If you don’t use them already, a zero match or partial match report is invaluable. What expectations could not be fulfilled or were only partially met? What percent of the time did the agent ask the caller to “settle” for a second best match? This is great information for physician recruitment personnel. The call center cannot only support the category of need (what specialty), it can also quantify demand. You have the information to state, “If we have a female OBGYN in the Monte Vista area, we could send her 12 new patients per week.” This makes your information actionable. Get it to someone that can use it.
When generating this information, use your software to define “location” in a more meaningful way than zip code. Most software products have a “service area” field that is underused. Group geocodes, zip codes, and school districts, labeling them with the terms that your callers use. This is far more useful than a zip code.
What can you tell physicians about appointment wait times? Your staff has a gut feeling regarding how long people will wait for first available appointment; a day or a few for primary care, weeks for a specialist, and so forth. Although we cringe when we have to say, “They are scheduling about three months out,” this information states an important case that your physicians, physician relations, and senior team need to know. Customers will seek other options – which may mean other health systems.

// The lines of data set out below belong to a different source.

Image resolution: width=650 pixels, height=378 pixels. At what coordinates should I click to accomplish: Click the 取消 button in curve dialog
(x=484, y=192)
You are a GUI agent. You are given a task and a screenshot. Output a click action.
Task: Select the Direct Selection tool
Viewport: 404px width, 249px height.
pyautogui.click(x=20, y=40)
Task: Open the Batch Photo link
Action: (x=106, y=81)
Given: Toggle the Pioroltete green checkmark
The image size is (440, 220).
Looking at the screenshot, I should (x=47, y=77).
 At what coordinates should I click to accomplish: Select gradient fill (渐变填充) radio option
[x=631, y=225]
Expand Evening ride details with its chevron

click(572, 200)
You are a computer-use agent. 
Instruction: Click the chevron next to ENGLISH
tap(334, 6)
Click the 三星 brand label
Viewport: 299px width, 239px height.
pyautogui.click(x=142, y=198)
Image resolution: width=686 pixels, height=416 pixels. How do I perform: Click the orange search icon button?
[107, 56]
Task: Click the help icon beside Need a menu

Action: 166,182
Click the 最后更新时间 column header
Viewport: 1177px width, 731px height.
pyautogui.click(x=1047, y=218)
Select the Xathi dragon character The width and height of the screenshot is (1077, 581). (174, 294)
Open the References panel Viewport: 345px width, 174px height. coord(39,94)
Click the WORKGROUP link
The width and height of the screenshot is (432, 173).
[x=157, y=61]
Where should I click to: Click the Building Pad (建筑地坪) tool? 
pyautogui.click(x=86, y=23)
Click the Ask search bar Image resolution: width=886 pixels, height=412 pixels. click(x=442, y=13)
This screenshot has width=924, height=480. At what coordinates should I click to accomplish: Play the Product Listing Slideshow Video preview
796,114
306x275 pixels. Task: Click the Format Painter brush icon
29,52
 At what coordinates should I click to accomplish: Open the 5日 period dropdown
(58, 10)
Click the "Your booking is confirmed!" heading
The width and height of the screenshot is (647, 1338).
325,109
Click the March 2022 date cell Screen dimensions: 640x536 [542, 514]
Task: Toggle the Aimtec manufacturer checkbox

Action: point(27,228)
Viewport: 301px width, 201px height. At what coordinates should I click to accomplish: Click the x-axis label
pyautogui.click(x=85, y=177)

How do you quantify it? Use your “first available appointment” field (or a user defined field, if your software is lacking). The “wait time” report will subtract the first available appointment date (for that specific practice being contacted) from the date of the appointment request. Data mining enters the picture when you run this report by individual practice and by specialty. Analysis will show whether this is a practice that doesn’t need new patients (and perhaps shouldn’t be on your referral list) or whether there is a real need for additional options within that specialty. Again, don’t keep this information secret. Getting it into the right hands, in a format that clearly identifies the need, is a valuable service that the call center can offer.
This information can also be used to diffuse physician complaints. For instance, say that Dr. Smith thinks she does not get as many patients from the call center as Dr. Jones. If that’s true, you can produce the report that shows her first available appointment (three weeks) versus that of Dr. Jones (one week). This gives Dr. Smith a choice, manage her schedule to accommodate new patients, or continue to see that, given the choice, consumers choose to be seen in a more timely manner.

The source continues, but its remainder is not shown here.